I am sorry if this question is too basic or posted under the wrong tags, but here goes:
I have modeled forest regrowth trajectories in Stan using an exponential recovery function described by an intrinsic recovery rate lambda. The model is hierarchical, estimating different lambdas for 20 forest sites. Now, I would like to relate these lambdas (which, in my case, are a measure for the relative recovery speed of the specific forest sites) to environmental covariates like rainfall, % tree cover, etc.
I could simply include the covariates in the Stan model and model their effect sizes on lamda with additional parameters. However, I first need to do a predictor selection and I am also not sure of the actual relation between the response (i.e. site-specific lambda values) and the covariates (may be linear or non-linear). Additionally, I want to take full use of the previous Bayesian modeling output, of course, accounting for all simulated values for lambda for all sites.
Could someone please point me in the direction of how to tackle this? I posted here in Gaussian processes since I expect the answer would involve simulating many regressions. But I’m still left with the question of what to do with potential non-linear (e.g. saturating) trends that may go unnoticed.
Can you elaborate a bit on the hierarchical structure? Are the sites nested within geographic regions or are there individual data points nested within sites? If you only have 20 data points I suspect your ability to do meaningful predictor selection (or even learning a nonlinear relationship between \lambda and the covariates) will be limited.
Thank you for the swift reply and the reference to the overview.
The individual data points consist of inventories of forests of different ages. These data points were collected in several sites, so indeed geographical areas, across Africa. Each site thus contains various forest inventory data points.
Some sites are close to each other, others are far away, but for now I’ve modeled separate lambda’s for each site, regardless of their distance from one another. I’m still looking to add an extra hierarchical level (‘above’ the site-level), based on climate or vegetation type.
The 20 sites (and thus 20 lambda’s I estimate) are hence based on many underlying individual data points.

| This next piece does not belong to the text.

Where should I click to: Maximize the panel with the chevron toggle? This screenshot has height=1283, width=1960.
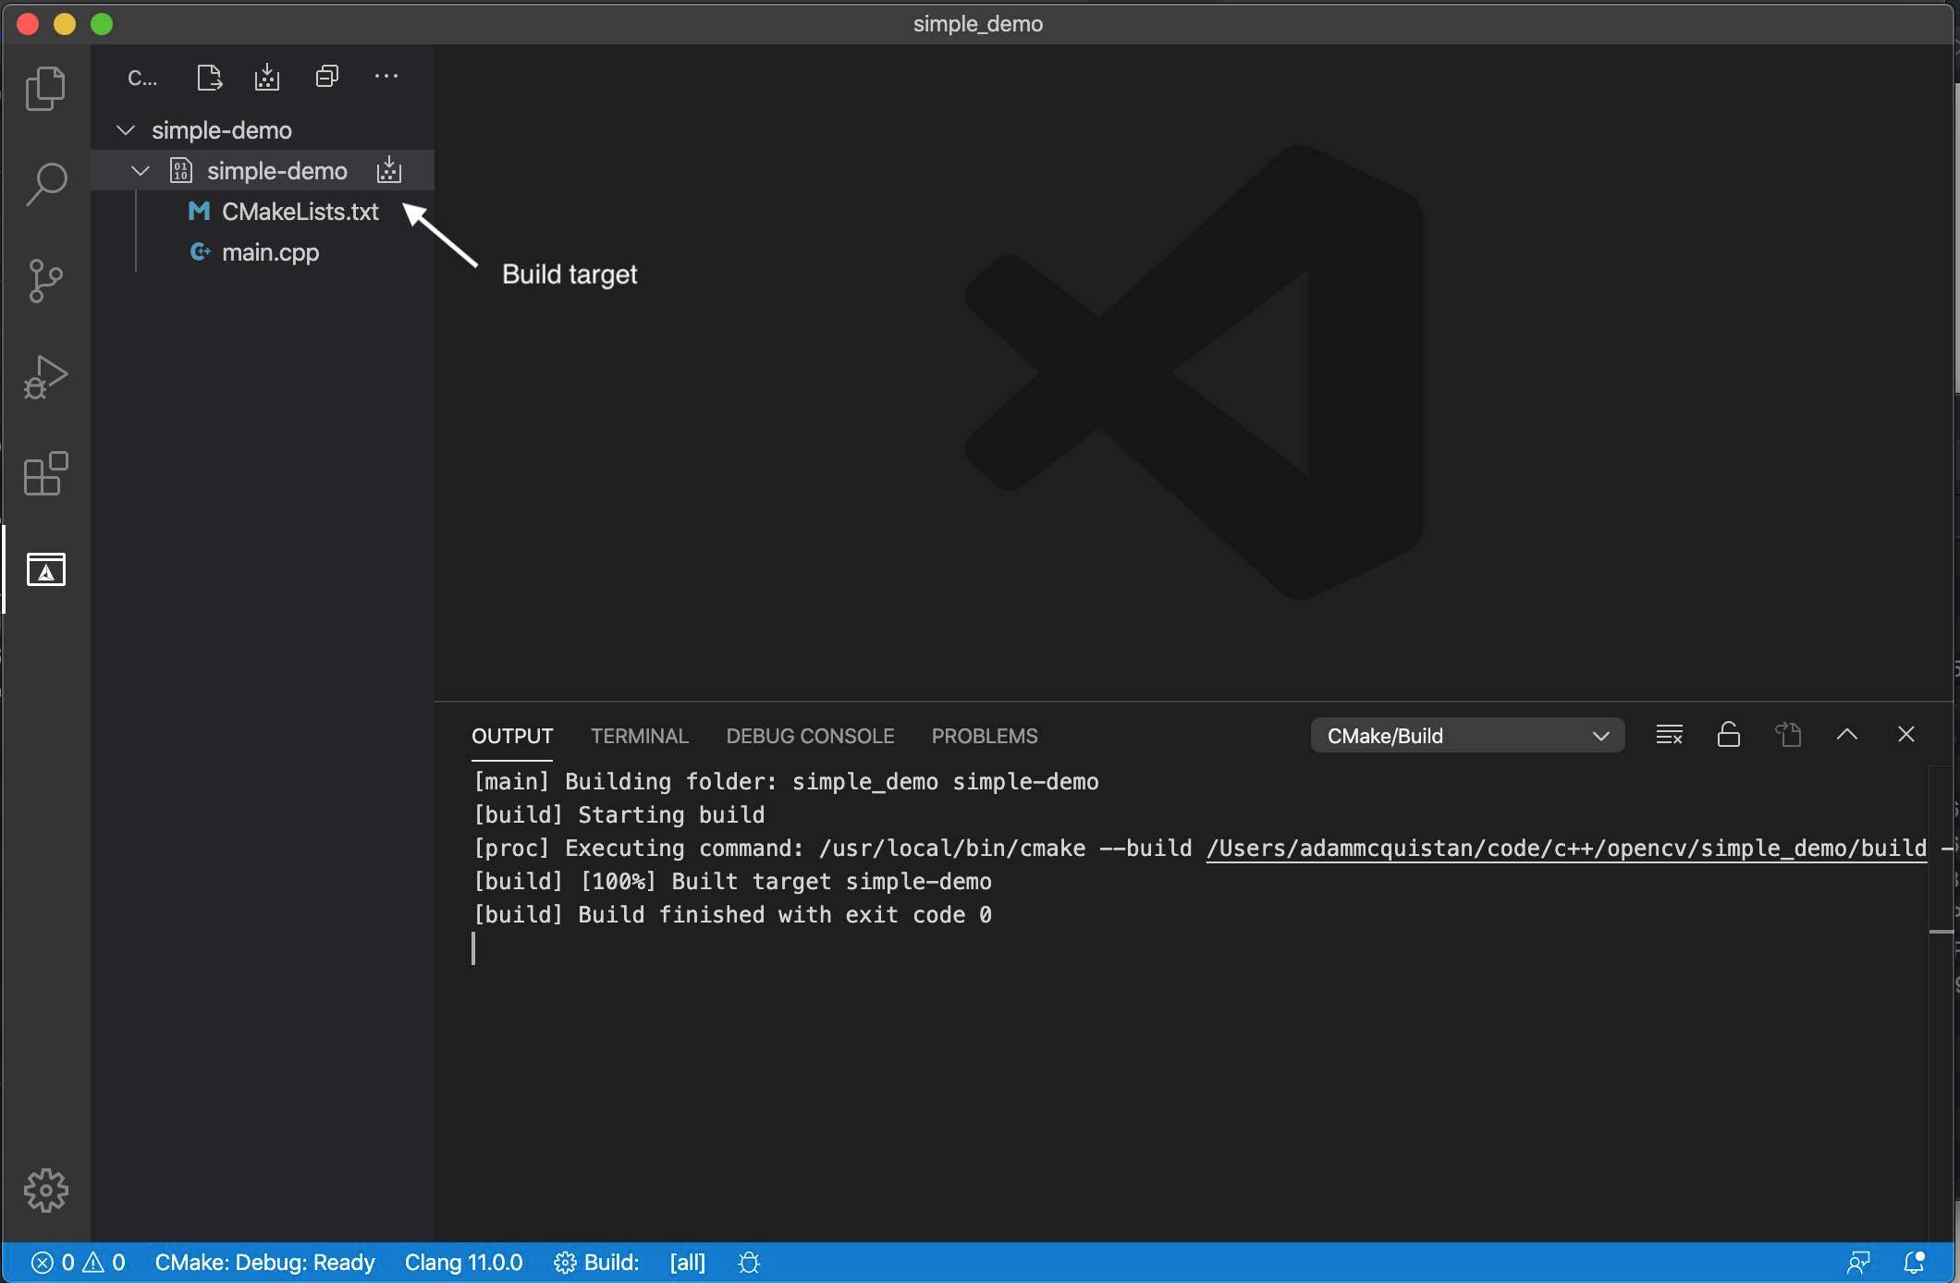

Ok, I think based on my understanding of your situation the keyword(s) you are looking for is “group level predictors”. The Gelman and Hill text has discussion on this.
In Bayesian models, you usually do all of this at once. If by “predictor selection” you mean you want to set some of the effects exactly to zero, you can’t easily do that “within” Bayes without a spike-and-slab prior, but that’s not something Stan can fit as the marginalization becomes combinatorial. So instead you have to do something outside of standard Bayesian inference. I’m just going to assume that you’ve somehow by hook or by crook figured out which covariates to use.
At that point, yes, you can fit the whole thing with a Gaussian process. The kernel can be set up to decide how much smoothing to do. A GP does not simulate many regressions—it combines them all into one big joint regression. The best place to start for Stan is probably the chapter in the User’s Guide. A lot of the literature on the GPs takes a prior over functions approach that can be very math heavy. Just like the linear modeling literature, you can add a link function on top to keep things positive, for example.
A simpler approach to non-linearity is to bin your covariates and treat them as varying effects. For instance, instead of adding a coefficient \beta^\text{age} \times x^\text{age}_n for a continuous age covariate x^\text{age}, you can break age down into ten bands and give them all their own effect, e.g., \beta^\text{age}_{\text{age-band}(n)}. This allows non-monotonicity, but it is not smooth among the groups. And it leaves you with selecting the boundaries. It will probably be a lot more efficient than a GP to fit.